▶ _Given problem_: Copy the records between the lines holding "You are a GUI" and "coord(1161,773)", inclusive, with "screenshot" replaced by "screen capture" and nothing else changed. Leave the pictures out.

▶ _Exercise data_:

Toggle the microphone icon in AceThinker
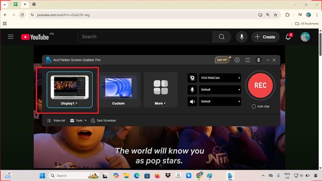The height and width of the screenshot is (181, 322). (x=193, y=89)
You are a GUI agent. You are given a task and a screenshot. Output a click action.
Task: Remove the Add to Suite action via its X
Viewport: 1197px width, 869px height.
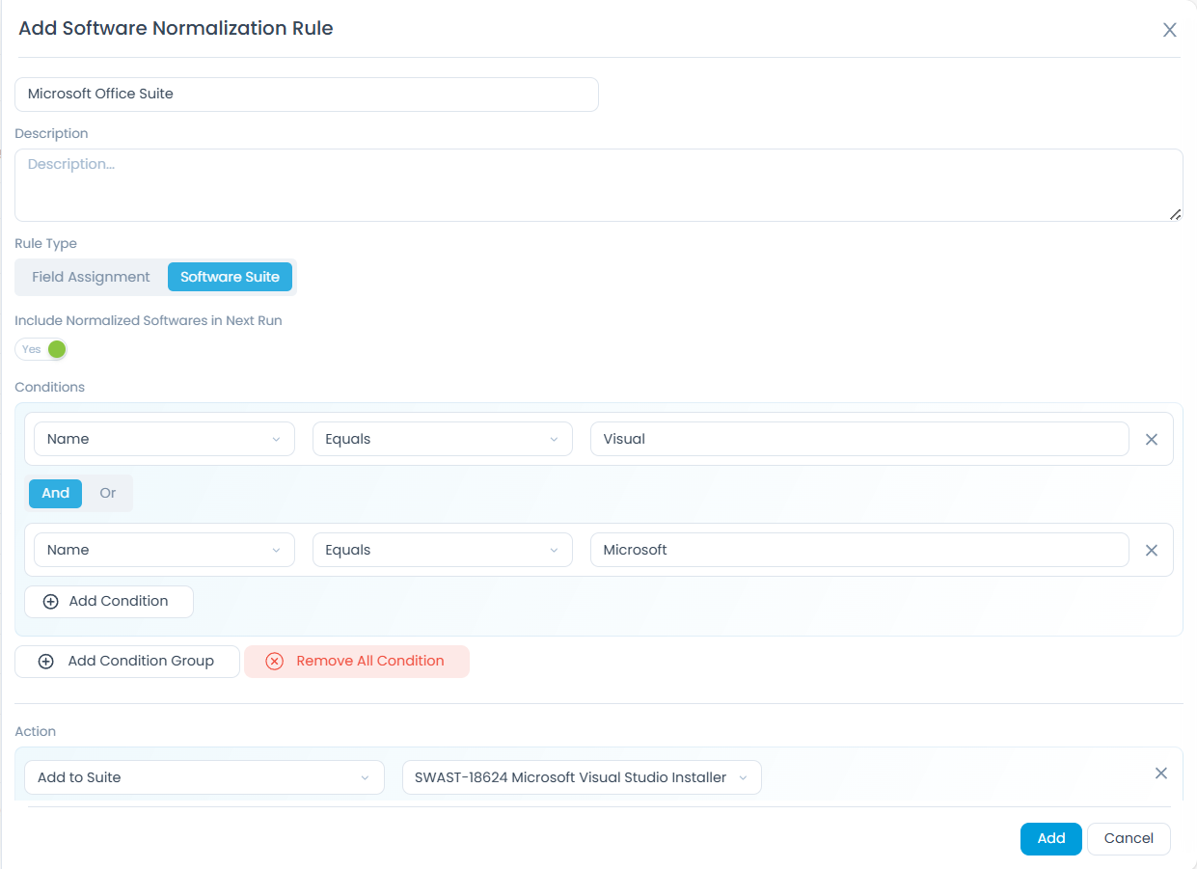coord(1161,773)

* * *

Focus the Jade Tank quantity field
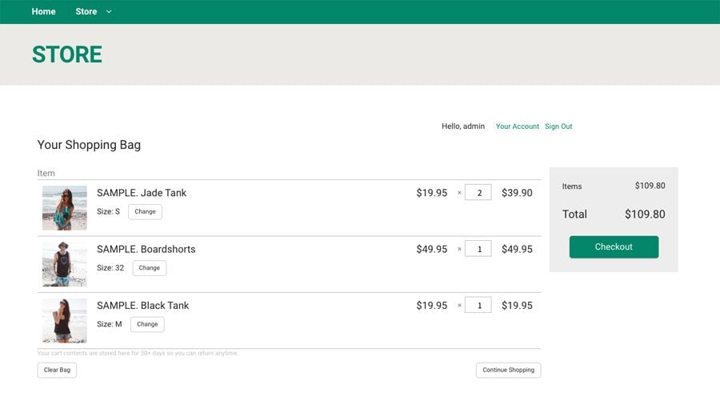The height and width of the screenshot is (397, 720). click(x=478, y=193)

▶ _Exercise response_:
You are a GUI agent. You are given a task and a screen capture. Output a click action.
Task: Remove the Add to Suite action via its X
Viewport: 1197px width, 869px height.
coord(1161,773)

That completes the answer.